# EXERCISE DETAILS
Bring back every record exactly, except for the pictures, which stay out.

Stored records:
★ ★ ★ ★ ★

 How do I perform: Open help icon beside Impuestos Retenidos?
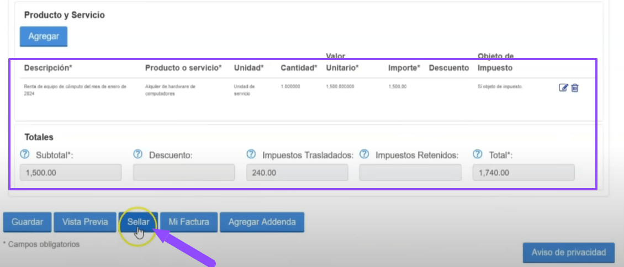point(364,154)
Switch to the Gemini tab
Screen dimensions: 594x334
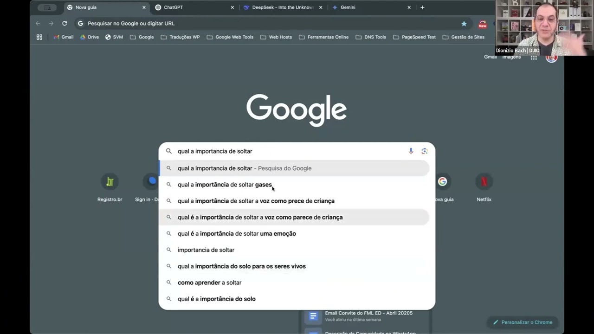pyautogui.click(x=369, y=7)
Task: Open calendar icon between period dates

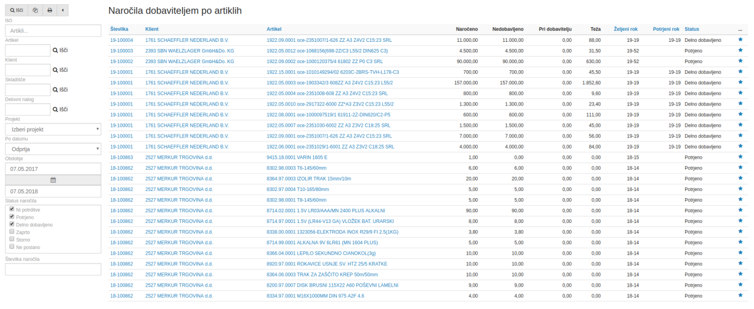Action: pyautogui.click(x=53, y=180)
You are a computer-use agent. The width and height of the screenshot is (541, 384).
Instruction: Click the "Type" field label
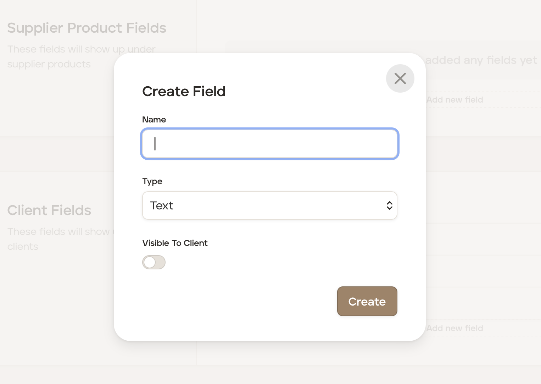[152, 181]
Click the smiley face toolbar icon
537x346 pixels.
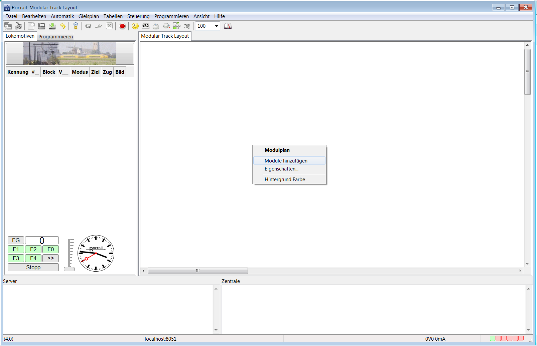(135, 26)
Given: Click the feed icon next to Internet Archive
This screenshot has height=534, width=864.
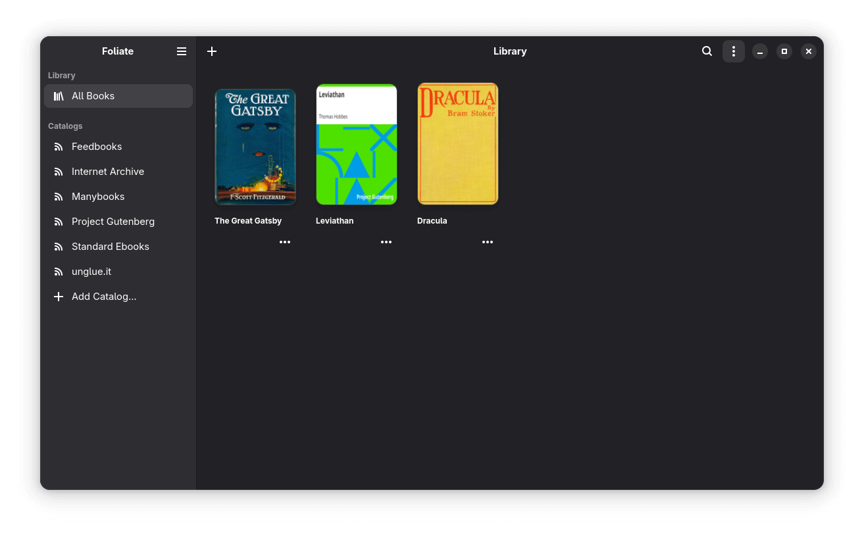Looking at the screenshot, I should [x=59, y=172].
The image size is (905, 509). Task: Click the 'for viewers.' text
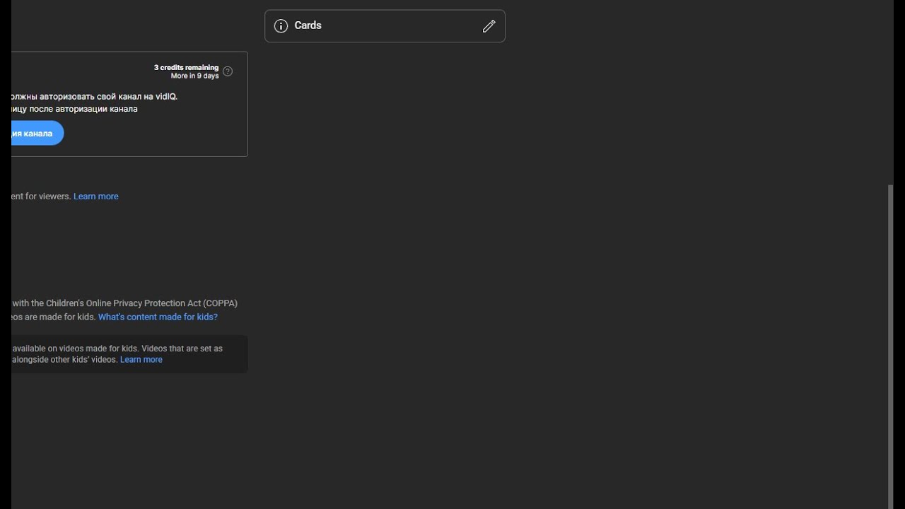tap(42, 197)
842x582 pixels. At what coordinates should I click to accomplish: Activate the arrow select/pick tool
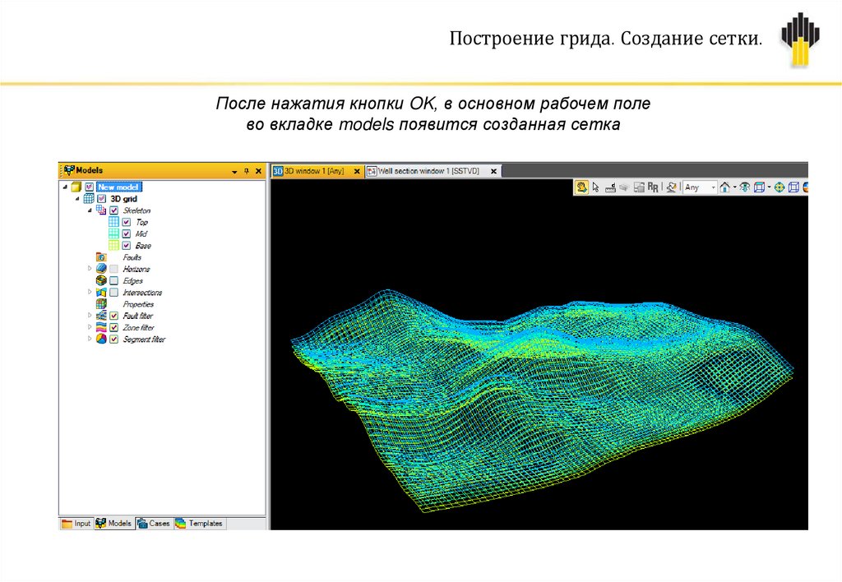coord(594,187)
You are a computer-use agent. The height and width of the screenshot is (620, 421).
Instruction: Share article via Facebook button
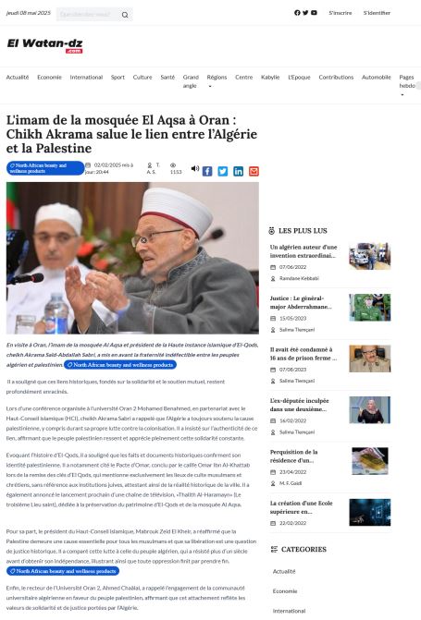click(207, 171)
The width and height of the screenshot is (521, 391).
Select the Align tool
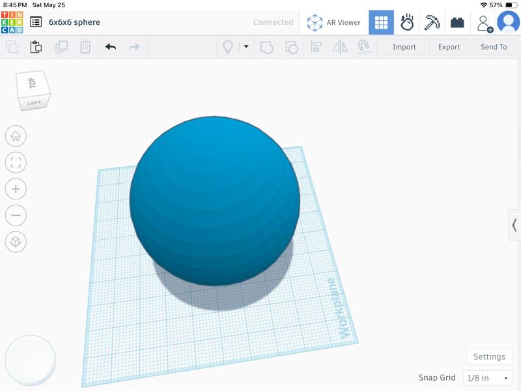pos(315,47)
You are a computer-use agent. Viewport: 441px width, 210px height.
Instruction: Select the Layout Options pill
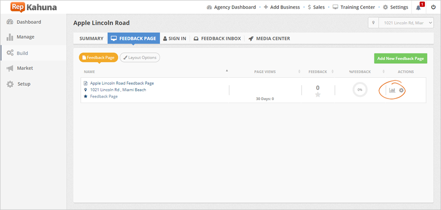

★ ★ ★ ★ ★

# SOLUTION FOR THIS TASK
 How do I perform: Open help icon beside Impuestos Retenidos?
point(364,154)
Switch to the Gemini tab
Screen dimensions: 594x334
pyautogui.click(x=369, y=7)
Task: Open calendar icon between period dates

Action: pyautogui.click(x=53, y=180)
You are a computer-use agent. The width and height of the screenshot is (541, 384).
Instruction: Click the "Type" field label
[152, 181]
Click the smiley face toolbar icon
537x346 pixels.
(135, 26)
Given: Click the feed icon next to Internet Archive
This screenshot has height=534, width=864.
Looking at the screenshot, I should [x=59, y=172].
The image size is (905, 509). Task: Click the 'for viewers.' text
tap(42, 197)
842x582 pixels. At what coordinates should I click to accomplish: Activate the arrow select/pick tool
coord(594,187)
You are a computer-use agent. The height and width of the screenshot is (620, 421).
Instruction: Share article via Facebook button
click(207, 171)
The width and height of the screenshot is (521, 391).
Select the Align tool
pos(315,47)
You are a computer-use agent. Viewport: 441px width, 210px height.
Instruction: Select the Layout Options pill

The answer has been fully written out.